Task brief. Print everything in the data below from the line containing "The width and" down to the line containing "pos(395,96)", including both of those lines. Leave the pictures out.

Dataset.
++++++++

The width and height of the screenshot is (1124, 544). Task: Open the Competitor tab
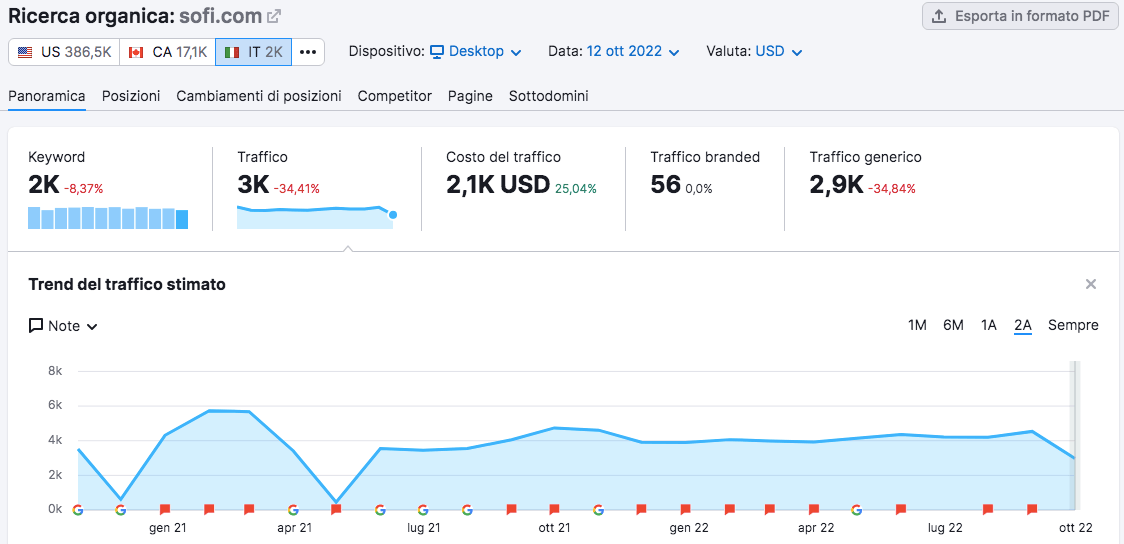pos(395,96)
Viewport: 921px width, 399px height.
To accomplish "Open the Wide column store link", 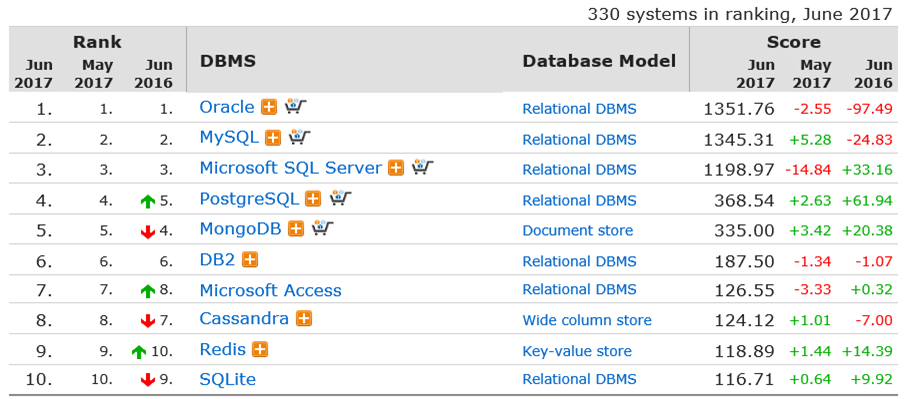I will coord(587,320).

++++++++

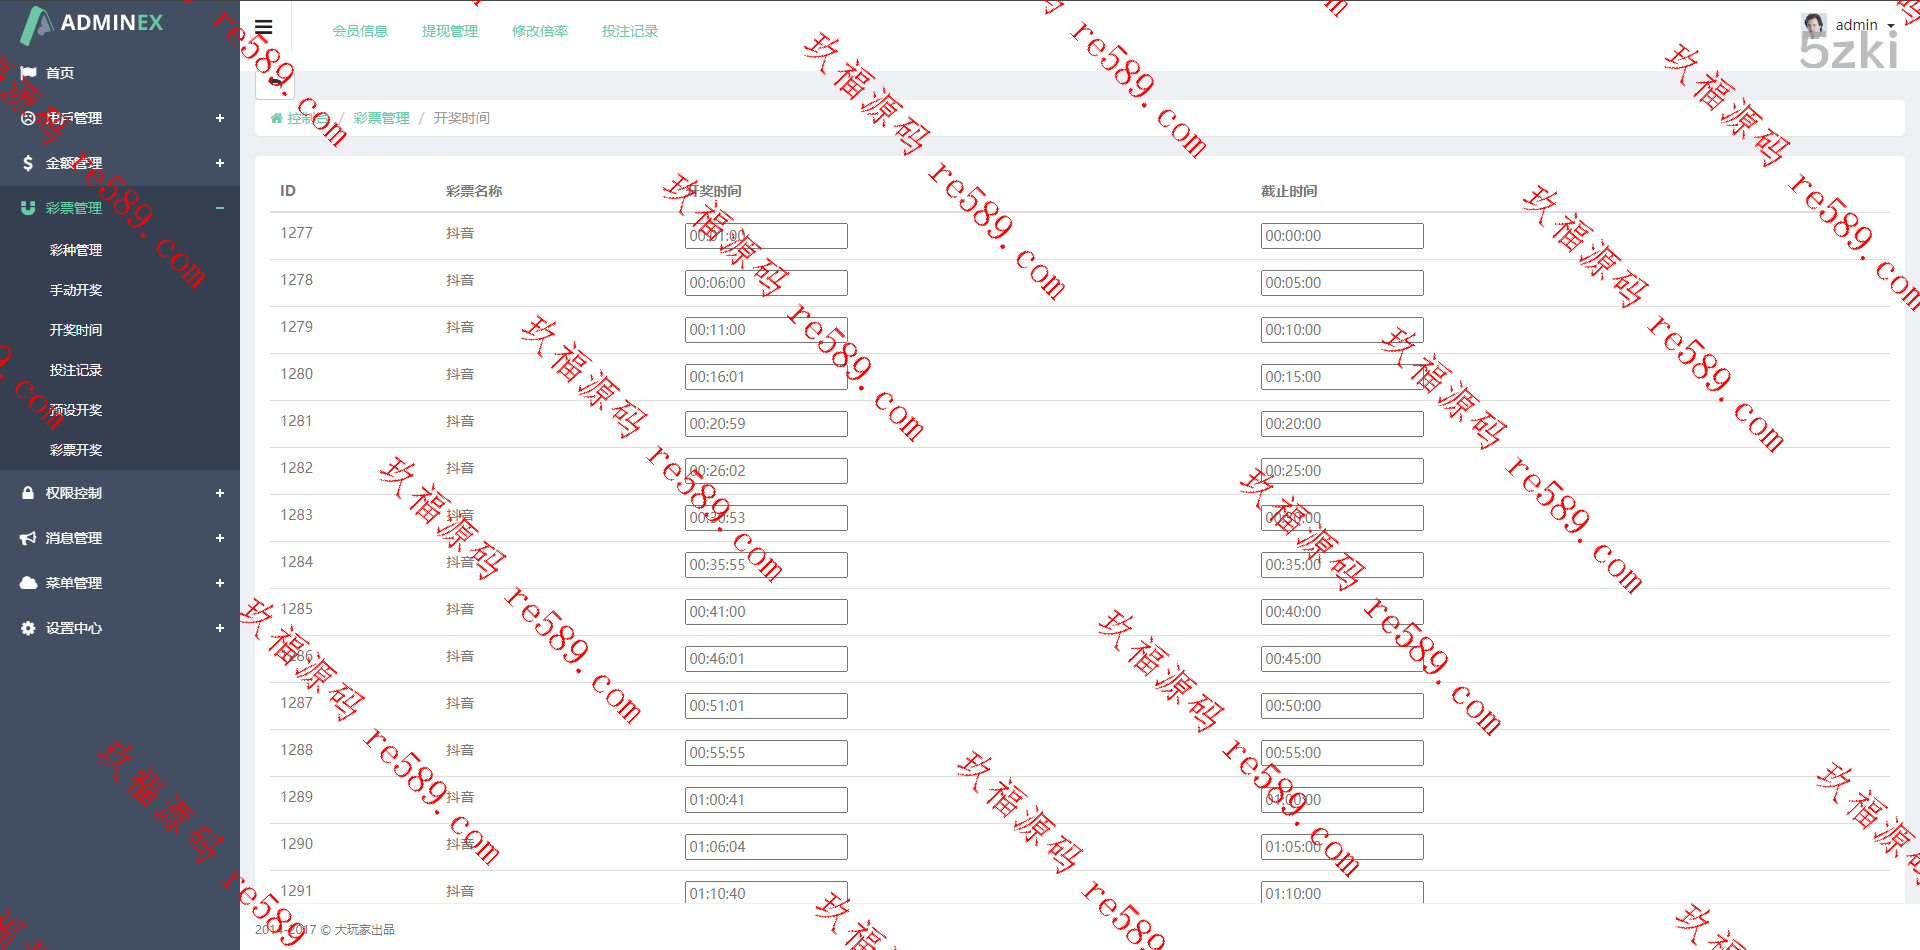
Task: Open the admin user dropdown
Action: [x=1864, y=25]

++++++++

Written solution.
The width and height of the screenshot is (1124, 544). Task: Open the Competitor tab
pos(395,96)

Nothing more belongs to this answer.